Why do small organisms have an evolutionary advantage?

Gender identity

The division into "male" and "female" is justified, as evolutionary history shows. The factors for individual development - "facilities" and "environment" - cannot be viewed independently of one another.

introduction

Break up nature into its grown parts! ", Demands Socrates with his famous butcher metaphor in Plato's Phaedrus. What is meant is the conceptual breakdown of nature into different components in order to work out systemic components that ultimately help" the big one Whole "to understand better.

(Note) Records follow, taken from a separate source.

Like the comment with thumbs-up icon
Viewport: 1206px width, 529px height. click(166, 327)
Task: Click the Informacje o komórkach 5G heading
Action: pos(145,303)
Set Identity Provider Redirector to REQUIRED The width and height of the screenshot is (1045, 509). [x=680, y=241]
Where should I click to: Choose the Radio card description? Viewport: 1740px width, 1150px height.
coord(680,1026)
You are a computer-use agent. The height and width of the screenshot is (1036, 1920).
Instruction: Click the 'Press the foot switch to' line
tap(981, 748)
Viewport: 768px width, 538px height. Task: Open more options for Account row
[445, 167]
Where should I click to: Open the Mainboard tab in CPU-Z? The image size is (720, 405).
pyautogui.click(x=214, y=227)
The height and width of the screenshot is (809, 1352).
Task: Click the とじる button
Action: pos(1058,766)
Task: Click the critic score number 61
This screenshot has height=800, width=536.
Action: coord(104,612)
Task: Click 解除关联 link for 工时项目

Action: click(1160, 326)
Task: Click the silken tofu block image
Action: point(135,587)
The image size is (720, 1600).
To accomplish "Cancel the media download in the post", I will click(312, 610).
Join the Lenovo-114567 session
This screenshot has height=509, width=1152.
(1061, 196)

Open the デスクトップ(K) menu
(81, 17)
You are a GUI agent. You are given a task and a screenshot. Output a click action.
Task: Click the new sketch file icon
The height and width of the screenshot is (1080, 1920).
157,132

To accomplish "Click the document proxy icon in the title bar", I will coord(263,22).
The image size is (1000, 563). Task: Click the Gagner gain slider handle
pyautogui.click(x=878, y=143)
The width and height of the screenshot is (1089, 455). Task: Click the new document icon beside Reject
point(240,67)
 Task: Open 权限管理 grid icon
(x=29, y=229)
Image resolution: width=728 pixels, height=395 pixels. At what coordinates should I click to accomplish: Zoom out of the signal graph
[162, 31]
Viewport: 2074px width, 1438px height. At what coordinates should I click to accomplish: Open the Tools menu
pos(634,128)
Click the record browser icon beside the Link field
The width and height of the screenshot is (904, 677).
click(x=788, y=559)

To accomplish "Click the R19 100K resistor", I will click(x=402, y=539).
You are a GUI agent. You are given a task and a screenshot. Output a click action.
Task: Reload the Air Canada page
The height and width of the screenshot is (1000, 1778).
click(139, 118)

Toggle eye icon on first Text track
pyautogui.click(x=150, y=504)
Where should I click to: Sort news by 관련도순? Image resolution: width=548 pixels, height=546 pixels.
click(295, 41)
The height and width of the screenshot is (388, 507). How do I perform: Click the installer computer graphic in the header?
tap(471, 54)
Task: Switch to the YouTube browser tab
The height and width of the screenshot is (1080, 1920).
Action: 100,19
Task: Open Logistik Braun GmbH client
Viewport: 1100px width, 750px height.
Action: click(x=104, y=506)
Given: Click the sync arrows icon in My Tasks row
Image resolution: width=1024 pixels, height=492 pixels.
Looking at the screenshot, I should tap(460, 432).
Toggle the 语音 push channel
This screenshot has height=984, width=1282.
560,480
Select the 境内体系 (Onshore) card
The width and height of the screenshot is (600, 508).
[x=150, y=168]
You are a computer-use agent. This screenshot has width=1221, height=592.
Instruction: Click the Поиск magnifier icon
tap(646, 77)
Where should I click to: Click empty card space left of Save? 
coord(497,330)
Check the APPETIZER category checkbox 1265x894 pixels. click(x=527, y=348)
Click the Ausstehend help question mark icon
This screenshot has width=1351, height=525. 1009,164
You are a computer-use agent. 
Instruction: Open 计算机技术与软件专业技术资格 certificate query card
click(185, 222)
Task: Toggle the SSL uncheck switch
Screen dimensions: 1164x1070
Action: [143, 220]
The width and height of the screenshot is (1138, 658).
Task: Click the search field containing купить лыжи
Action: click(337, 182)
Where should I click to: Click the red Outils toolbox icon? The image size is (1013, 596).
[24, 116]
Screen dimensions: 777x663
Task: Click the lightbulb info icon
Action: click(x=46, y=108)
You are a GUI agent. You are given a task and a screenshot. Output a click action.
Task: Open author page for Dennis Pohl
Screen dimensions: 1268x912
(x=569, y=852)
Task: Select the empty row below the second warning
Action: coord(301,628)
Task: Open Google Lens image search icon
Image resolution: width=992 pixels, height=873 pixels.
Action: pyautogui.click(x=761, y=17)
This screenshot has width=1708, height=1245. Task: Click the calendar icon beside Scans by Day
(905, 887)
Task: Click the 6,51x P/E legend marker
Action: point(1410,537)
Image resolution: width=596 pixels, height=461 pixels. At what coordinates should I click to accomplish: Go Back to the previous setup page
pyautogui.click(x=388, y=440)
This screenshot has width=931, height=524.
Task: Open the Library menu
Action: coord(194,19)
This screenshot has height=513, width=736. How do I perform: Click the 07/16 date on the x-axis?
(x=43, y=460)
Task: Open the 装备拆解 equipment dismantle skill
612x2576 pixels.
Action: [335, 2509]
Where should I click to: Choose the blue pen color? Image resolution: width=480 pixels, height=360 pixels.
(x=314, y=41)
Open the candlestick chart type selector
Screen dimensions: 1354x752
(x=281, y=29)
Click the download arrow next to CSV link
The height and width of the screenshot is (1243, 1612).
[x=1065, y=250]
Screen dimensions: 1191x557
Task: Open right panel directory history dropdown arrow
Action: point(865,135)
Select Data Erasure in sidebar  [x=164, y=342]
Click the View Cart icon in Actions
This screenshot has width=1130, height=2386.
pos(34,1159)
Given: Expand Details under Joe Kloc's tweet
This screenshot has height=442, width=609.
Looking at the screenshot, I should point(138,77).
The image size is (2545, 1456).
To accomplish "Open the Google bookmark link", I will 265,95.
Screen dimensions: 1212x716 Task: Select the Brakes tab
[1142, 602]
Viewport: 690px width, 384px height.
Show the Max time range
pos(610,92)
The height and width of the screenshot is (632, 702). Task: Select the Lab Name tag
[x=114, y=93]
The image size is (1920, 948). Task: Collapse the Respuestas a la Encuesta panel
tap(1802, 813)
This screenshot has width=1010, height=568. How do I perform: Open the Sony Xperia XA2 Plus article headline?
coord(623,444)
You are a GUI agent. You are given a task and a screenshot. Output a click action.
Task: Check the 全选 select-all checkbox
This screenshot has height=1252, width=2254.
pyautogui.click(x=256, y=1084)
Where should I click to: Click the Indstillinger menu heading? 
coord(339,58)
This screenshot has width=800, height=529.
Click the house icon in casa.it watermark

From a sociobiological point of view, the" grown parts of nature "are evolutionary adaptations, that is, physical and psychological characteristics that have been formed over long periods of time by the action of Darwinian principles and have passed the incorruptible test of natural selection ] In relation to our topic that would mean trying to differentiate between the sexes in order to discover, despite all similarities between men and women, perhaps some differences that are significant as a result of biological adaptation processes. But it is a more or less strict differentiation of the sexes in the sense of the word "grown parts" of the Is nature really justified? In view of rapidly changing perceptions of gender roles and a considerable cultural diversity in the interpretation of the gender difference, doubts have repeatedly been expressed as to whether references to biology and evolution can be instructive and useful at all when it comes to social practice with regard to gender differences and role assignments to discuss. In order to show that the division into "female" and "male" - far from the sometimes hair-raising popular scientific "processing" of scientific findings [2] - is actually justified, it is worth taking a short digression into the natural history of sexuality.